Work to be completed:
Exactly the lines from the one with "The width and height of the screenshot is (1568, 664)." to the end of the data below should be set down, and no others.

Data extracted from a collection

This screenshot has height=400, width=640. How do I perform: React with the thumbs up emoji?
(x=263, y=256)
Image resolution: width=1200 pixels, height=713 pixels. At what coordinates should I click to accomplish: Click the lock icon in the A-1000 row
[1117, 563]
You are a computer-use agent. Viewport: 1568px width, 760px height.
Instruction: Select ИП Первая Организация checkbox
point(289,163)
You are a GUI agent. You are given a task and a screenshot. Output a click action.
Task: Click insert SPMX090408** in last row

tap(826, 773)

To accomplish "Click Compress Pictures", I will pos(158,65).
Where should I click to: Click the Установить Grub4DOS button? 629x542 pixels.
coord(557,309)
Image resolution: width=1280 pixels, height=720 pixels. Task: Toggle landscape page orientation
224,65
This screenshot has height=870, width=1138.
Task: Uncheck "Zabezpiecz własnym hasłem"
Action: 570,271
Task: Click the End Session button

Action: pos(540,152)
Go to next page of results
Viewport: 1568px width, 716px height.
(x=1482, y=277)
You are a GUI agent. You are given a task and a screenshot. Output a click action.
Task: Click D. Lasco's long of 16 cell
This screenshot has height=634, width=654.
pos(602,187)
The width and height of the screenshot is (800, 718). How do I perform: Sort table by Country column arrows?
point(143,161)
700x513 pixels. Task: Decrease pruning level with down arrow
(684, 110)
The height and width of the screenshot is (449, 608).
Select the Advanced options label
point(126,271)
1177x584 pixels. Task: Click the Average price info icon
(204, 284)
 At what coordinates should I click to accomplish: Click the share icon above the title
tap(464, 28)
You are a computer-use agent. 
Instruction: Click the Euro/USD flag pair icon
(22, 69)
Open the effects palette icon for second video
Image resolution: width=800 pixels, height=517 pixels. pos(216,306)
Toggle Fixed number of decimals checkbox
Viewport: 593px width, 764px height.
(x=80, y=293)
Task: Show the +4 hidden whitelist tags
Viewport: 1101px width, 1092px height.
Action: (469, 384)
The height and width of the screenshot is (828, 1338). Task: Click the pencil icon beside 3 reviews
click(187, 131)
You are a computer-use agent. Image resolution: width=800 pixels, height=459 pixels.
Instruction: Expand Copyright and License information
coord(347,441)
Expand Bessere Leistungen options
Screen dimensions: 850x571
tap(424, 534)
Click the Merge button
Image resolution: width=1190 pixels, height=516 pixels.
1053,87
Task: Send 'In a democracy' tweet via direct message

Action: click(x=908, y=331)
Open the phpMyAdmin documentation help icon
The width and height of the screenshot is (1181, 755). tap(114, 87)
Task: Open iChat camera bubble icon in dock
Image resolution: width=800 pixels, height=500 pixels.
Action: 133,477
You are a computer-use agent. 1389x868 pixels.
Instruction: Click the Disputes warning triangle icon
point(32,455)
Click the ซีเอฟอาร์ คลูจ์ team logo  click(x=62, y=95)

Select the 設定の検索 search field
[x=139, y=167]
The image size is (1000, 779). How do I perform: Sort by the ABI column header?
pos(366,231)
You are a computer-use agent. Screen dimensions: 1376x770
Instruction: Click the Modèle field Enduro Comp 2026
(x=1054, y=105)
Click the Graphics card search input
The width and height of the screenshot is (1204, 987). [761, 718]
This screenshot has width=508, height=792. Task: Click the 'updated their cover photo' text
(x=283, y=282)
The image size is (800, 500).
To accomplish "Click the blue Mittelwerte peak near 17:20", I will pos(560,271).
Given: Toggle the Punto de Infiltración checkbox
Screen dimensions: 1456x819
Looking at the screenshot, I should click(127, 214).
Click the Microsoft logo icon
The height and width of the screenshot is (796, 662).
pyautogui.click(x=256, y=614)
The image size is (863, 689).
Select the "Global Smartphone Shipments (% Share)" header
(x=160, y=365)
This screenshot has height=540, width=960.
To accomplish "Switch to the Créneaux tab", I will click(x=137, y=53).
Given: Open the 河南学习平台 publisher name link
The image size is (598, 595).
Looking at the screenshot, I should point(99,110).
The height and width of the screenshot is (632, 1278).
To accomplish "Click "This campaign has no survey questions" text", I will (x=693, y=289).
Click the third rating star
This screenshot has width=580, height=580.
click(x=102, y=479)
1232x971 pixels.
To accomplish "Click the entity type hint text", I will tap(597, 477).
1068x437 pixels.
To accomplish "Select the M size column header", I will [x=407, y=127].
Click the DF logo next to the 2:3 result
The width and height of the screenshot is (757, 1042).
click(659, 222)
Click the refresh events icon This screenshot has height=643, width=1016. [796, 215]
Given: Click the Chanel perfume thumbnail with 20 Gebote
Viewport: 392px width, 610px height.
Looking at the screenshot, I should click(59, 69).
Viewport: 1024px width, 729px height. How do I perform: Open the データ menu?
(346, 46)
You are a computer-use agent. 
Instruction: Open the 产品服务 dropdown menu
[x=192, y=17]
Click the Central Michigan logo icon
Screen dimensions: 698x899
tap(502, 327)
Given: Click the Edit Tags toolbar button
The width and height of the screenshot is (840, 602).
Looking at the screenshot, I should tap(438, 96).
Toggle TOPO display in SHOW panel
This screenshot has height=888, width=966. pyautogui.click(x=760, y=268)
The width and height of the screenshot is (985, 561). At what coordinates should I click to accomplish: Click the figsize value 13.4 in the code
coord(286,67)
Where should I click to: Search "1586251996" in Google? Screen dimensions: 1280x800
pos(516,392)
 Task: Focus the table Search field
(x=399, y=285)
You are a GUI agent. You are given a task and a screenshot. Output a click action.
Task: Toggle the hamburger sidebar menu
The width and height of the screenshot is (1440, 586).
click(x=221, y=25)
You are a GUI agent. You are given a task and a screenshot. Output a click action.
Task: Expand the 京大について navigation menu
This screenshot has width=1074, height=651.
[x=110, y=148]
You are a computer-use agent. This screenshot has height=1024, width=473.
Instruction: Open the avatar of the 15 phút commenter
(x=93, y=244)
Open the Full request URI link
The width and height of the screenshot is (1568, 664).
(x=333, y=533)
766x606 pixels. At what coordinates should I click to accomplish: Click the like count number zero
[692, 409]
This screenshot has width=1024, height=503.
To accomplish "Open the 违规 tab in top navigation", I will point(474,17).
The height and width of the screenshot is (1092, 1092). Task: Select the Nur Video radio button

The answer:
The width and height of the screenshot is (1568, 664).
(x=333, y=533)
766x606 pixels. At what coordinates should I click to accomplish: Click the like count number zero
[692, 409]
This screenshot has width=1024, height=503.
To accomplish "Open the 违规 tab in top navigation", I will point(474,17).
The height and width of the screenshot is (1092, 1092). Task: Select the Nur Video radio button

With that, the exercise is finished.